- EXERCISE AIM -
Copy out the Advent reflection below in full, word for word, from its first line to its last.
──────── DOCUMENT EXTRACT ────────
A version of this article originally appeared at TheMennonite.org and OnBeing.org.
First words
I too decided to write an orderly account for you.
Luke 1:3
1.
Some good friends in the world of Mennonite publications asked if I might write a few Advent reflections on hope in times of despair, inspired in part by my practice of haiku poetry.
2.
I am not nearly as orderly as Luke and his Chapters 1 and 2, where Advent inspiration tends to reside. I opted for this numbering style of writing. I follow my thoughts where they lead. This can be chaotic, especially when one listens with the ear of the heart, as St. Benedict once remarked.
3.
Philosopher Ludwig Wittgenstein used a similar writing method. For a time, I required my students to write a Wittgensteinian essay: Start with one idea. Notice where it goes. Number each idea. Keep them short. Don’t worry if you hop around. Read and play with what emerges. It may take a while to understand what you are trying to say. To yourself.
4.
I discovered that the Desert Fathers and other ascetics employed this approach. They sought a way to move from contemplative sense to paper. Sometimes they called what they wrote a century: 100 pieces of heart-sourced inklings. Heart to hand to ink. Follow what comes. Only the numbers seem orderly. Like prayer.
5.
──────── DATA EXTRACT ────────
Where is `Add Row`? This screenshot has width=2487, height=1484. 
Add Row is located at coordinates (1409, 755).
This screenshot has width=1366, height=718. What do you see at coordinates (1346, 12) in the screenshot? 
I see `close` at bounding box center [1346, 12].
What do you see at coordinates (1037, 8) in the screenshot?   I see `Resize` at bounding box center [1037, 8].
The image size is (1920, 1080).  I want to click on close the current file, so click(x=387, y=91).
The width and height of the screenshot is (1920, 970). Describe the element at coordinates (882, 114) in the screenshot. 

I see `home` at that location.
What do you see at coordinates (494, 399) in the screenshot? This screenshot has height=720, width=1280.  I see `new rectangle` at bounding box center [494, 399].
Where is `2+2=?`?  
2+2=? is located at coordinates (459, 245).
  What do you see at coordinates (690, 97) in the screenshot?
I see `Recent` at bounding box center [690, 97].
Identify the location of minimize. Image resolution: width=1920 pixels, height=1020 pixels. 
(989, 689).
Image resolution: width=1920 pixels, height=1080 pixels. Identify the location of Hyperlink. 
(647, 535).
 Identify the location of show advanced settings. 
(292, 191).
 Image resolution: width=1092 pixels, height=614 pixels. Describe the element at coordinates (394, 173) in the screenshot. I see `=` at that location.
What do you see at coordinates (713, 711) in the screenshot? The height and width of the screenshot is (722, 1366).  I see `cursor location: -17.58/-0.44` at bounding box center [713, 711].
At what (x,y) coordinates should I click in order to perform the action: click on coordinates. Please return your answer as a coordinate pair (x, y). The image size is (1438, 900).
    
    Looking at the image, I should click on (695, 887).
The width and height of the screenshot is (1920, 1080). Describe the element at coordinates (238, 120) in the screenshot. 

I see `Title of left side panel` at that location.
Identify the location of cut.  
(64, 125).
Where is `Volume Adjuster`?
────────
- RESULT -
A version of this article originally appeared at TheMennonite.org and OnBeing.org.
First words
I too decided to write an orderly account for you.
Luke 1:3
1.
Some good friends in the world of Mennonite publications asked if I might write a few Advent reflections on hope in times of despair, inspired in part by my practice of haiku poetry.
2.
I am not nearly as orderly as Luke and his Chapters 1 and 2, where Advent inspiration tends to reside. I opted for this numbering style of writing. I follow my thoughts where they lead. This can be chaotic, especially when one listens with the ear of the heart, as St. Benedict once remarked.
3.
Philosopher Ludwig Wittgenstein used a similar writing method. For a time, I required my students to write a Wittgensteinian essay: Start with one idea. Notice where it goes. Number each idea. Keep them short. Don’t worry if you hop around. Read and play with what emerges. It may take a while to understand what you are trying to say. To yourself.
4.
I discovered that the Desert Fathers and other ascetics employed this approach. They sought a way to move from contemplative sense to paper. Sometimes they called what they wrote a century: 100 pieces of heart-sourced inklings. Heart to hand to ink. Follow what comes. Only the numbers seem orderly. Like prayer.
5.